J’écoute ensuite d’une oreille la chanteuse de  Aephenamer (ouiiiii… vous savez maintenant) passer avec virtuosité du chant lyrique au growl en quelques fractions de seconde, car il est temps pour moi d’aller manger.

Les têtes d’affiches du dimanche

Landmvrks était aussi attendu de pied ferme par les festivaliers et par l’équipe de bénévoles venue les voir. Le public est chaud, et l’ambiance ne fait que monter en puissance au fil des chansons. J’y perds d’ailleurs mon photographe qui préfère aller faire des bonds dans la fosse que son travail. Le public enchaine plusieurs circle pit, wall of death et des slams à foison.

Landmvrk quant à eux déchainent sur scène toute l’énergie de leur jeunesse. L’équipe a su tenir compte de ses erreurs de la veille, et le show a pris un peu d’avance. Florent propose donc au public de choisir l’avant-dernier titre. Celui-ci opte pour « Visage« . « Pour ceux qui ne la connaisse pas, elle est un peu différente, mais comme vous avez l’air ouverts je pense que ça va vous plaire. » prévient Florent. Le titre a effectivement des sonorités plus rap que le reste du set au style metalcore.

Landmvrks

Je n’accroche pas du tout sur le style du dernier groupe Hypno5e. La fatigue et la perspective du trajet retour peut-être ? Après deux chansons, je remballe mes affaires (et mon photographe), satisfaite d’un week-end riche en découvertes.

Les plus et les moins du Kave Fest

La taille moyenne de ce festival est agréable. L’ambiance est chaleureuse , festive et familiale. Parfaite à ce titre pour y initier vos enfants : j’y amènerai mes métalleux en herbe l’an prochain.

Le cadre verdoyant du Château de Gisors participe à l’ambiance du festival. A l’arrivée on passe devant un campement viking posé à côté du merch. La troupe proposait du lancer de buches, du tir à la corde entre les sets des artistes. Trop éloigné de la scène musicale, le camp mériterait, à mon avis, d’être étoffé par une ou deux troupes de reconstitution supplémentaire pour apporter un véritable plus au Kave Fest. Mais mention spéciale aux vikings qui ont mis l’ambiance dans le pit !

Les vikings mettent l’ambiance

Quelques artisans étaient également présent. Un forgeron, créateur de lampes (très jolies) qui n’a pas eu le droit pour des raisons de sécurité d’allumer sa forge…dommage ça aurait ajouté à l’ambiance. On trouvait aussi un créateur de bijou très original, fabriqué à partir de médiators.
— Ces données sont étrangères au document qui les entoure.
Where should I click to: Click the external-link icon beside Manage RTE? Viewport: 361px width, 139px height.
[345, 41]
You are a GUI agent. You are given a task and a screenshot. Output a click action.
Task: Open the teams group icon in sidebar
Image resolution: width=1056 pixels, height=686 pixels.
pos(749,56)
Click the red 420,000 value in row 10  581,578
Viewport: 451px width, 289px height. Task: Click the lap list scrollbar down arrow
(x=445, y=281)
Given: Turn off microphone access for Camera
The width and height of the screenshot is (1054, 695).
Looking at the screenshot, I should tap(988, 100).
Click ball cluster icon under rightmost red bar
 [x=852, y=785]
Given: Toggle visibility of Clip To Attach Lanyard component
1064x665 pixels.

De ce côté aussi, on espère que le Kave Fest pourra  étoffer son marché médiéval pour les prochaines éditions.

Etaient également présents un stand de tatouage et un stand de body painting qui a rencontré du succès ! Je l’ai testé également, pour 8 euros j’ai pu me faire bodypainter l’emblème de mon surnom.

Coté pratique, le parking est à coté, le nombre de toilettes était dimensionné pour la taille de l’événement. En revanche, je n’ai pas testé le camping. Coté alimentation , il y avait du choix. C’était abordable mais pas d’une qualité gustative extraordinaire. L’équipe de bénévoles était efficace et très sympa.

Bref, avec un rapport qualité/prix au top, je vous recommande ce festival pour l’année prochaine.